YOUR ASSIGNMENT >> Retype the whole listing that follows, with nothing added or left out.

• • • •

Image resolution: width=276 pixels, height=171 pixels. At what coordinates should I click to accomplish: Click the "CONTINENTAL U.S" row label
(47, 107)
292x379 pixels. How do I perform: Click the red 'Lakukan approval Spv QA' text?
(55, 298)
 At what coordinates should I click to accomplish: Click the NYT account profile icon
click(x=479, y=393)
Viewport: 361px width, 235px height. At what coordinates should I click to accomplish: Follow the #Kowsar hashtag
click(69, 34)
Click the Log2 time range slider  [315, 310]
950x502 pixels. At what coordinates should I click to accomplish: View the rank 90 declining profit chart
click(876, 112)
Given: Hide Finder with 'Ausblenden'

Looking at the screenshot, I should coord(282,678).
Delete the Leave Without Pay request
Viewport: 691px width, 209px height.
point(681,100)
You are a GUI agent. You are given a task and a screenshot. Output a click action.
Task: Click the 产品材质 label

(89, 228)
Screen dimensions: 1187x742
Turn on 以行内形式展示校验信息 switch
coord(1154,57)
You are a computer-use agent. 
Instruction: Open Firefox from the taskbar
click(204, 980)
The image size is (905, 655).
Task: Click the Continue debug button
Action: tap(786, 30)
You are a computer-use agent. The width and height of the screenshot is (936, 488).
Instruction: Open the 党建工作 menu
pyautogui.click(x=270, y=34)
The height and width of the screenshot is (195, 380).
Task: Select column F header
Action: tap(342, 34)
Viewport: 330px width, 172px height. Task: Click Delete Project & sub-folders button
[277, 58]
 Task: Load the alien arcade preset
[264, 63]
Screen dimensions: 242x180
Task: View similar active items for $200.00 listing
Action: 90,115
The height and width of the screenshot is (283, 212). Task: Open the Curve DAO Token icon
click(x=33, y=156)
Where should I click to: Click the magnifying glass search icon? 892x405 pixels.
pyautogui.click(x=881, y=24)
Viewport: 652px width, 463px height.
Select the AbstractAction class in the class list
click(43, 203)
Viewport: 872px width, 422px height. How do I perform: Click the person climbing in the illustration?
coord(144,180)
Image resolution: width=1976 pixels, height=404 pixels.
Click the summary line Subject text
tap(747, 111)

• • • •

EXPECTED ANSWER >>
Image resolution: width=276 pixels, height=171 pixels. At what coordinates should I click to accomplish: Click the "CONTINENTAL U.S" row label
(47, 107)
292x379 pixels. How do I perform: Click the red 'Lakukan approval Spv QA' text?
(55, 298)
 At what coordinates should I click to accomplish: Click the NYT account profile icon
click(x=479, y=393)
Viewport: 361px width, 235px height. At what coordinates should I click to accomplish: Follow the #Kowsar hashtag
click(69, 34)
Click the Log2 time range slider  [315, 310]
950x502 pixels. At what coordinates should I click to accomplish: View the rank 90 declining profit chart
click(876, 112)
Given: Hide Finder with 'Ausblenden'

Looking at the screenshot, I should coord(282,678).
Delete the Leave Without Pay request
Viewport: 691px width, 209px height.
point(681,100)
You are a GUI agent. You are given a task and a screenshot. Output a click action.
Task: Click the 产品材质 label

(89, 228)
Screen dimensions: 1187x742
Turn on 以行内形式展示校验信息 switch
coord(1154,57)
You are a computer-use agent. 
Instruction: Open Firefox from the taskbar
click(204, 980)
The image size is (905, 655).
Task: Click the Continue debug button
Action: tap(786, 30)
You are a computer-use agent. The width and height of the screenshot is (936, 488).
Instruction: Open the 党建工作 menu
pyautogui.click(x=270, y=34)
The height and width of the screenshot is (195, 380).
Task: Select column F header
Action: tap(342, 34)
Viewport: 330px width, 172px height. Task: Click Delete Project & sub-folders button
[277, 58]
 Task: Load the alien arcade preset
[264, 63]
Screen dimensions: 242x180
Task: View similar active items for $200.00 listing
Action: 90,115
The height and width of the screenshot is (283, 212). Task: Open the Curve DAO Token icon
click(x=33, y=156)
Where should I click to: Click the magnifying glass search icon? 892x405 pixels.
pyautogui.click(x=881, y=24)
Viewport: 652px width, 463px height.
Select the AbstractAction class in the class list
click(43, 203)
Viewport: 872px width, 422px height. How do I perform: Click the person climbing in the illustration?
coord(144,180)
Image resolution: width=1976 pixels, height=404 pixels.
Click the summary line Subject text
tap(747, 111)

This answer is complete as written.